A £2.15 billion legal claim has been launched following the helicopter crash that killed the former Leicester City owner, according to a PR firm acting on behalf of his family.
Khun Vichai Srivaddhanaprabha and four others were killed when his personal plane crashed shortly after taking off from the club's King Power Stadium in October 2018.
Mr Srivaddhanaprabha's family claims that Leonardo SpA, which manufactured the helicopter, is liable for his death.
The company is seeking £2.15 billion in compensation for the loss of income caused by the Thai billionaire's death, the pain he experienced before he died, and funeral costs, according to PR agency Portland.
A 209-page report from the Air Accident Investigation Branch (AAIB) said “serious concerns” had been raised about the safety of the plane, Portland said.
Portland said the family took action in the High Court on Friday, adding: “The report found that the crash was caused by the seizure of a key component in the tail rotor, which Leonardo had identified as critical at the design stage, and it failure of it. catastrophic.
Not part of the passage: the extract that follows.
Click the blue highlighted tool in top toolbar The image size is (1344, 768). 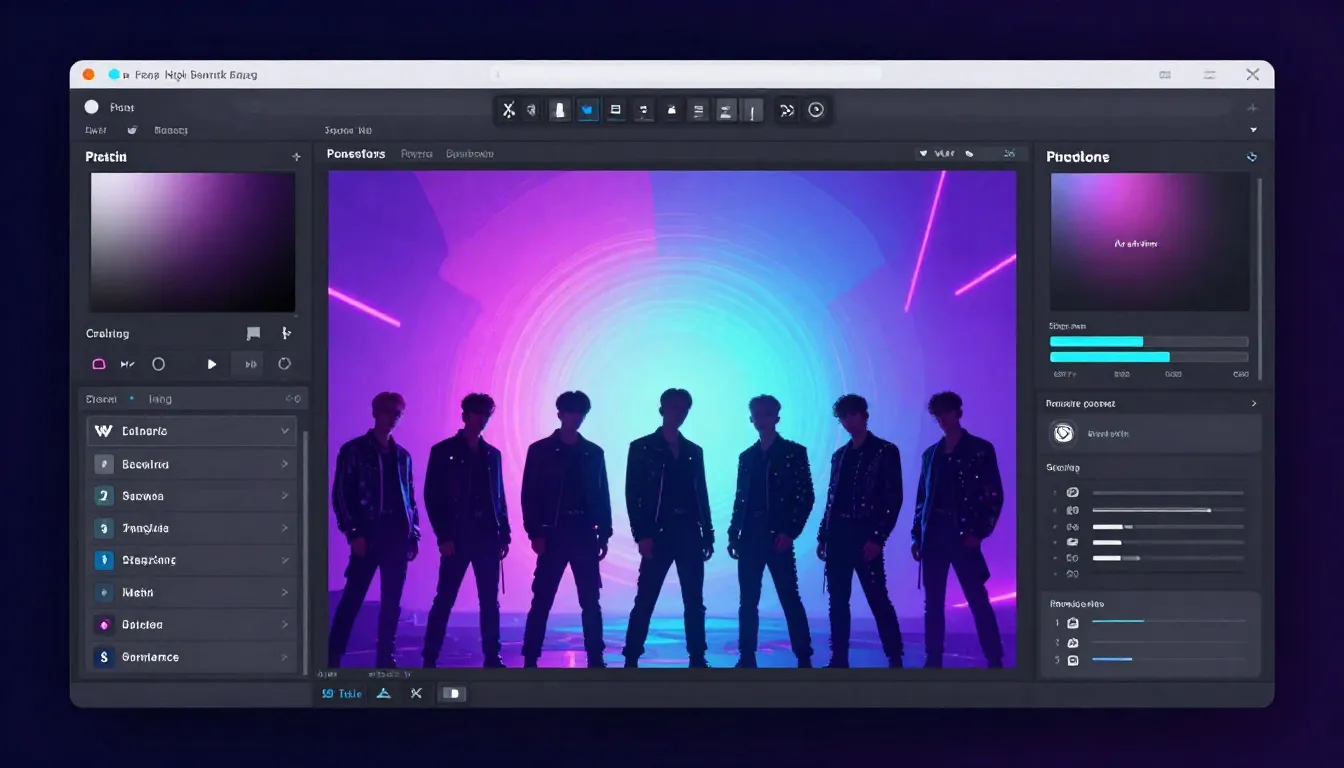588,110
“This failure led to a series of further failures that sent the helicopter into an uncontrollable and accelerating spin until it crashed and burst into flames.”
Multiple errors in Leonardo's design process caused the part to freeze, Portland said.
It added that a “major design change” had been made to mitigate one risk in other helicopter variants, but that change had not been made to the aircraft carrying Srivaddhanaprabha.
“That design change alone may have prevented the total loss of control of the helicopter and the death of everyone on board,” the company claimed, adding that Leonardo failed to warn customers or regulators of the risk.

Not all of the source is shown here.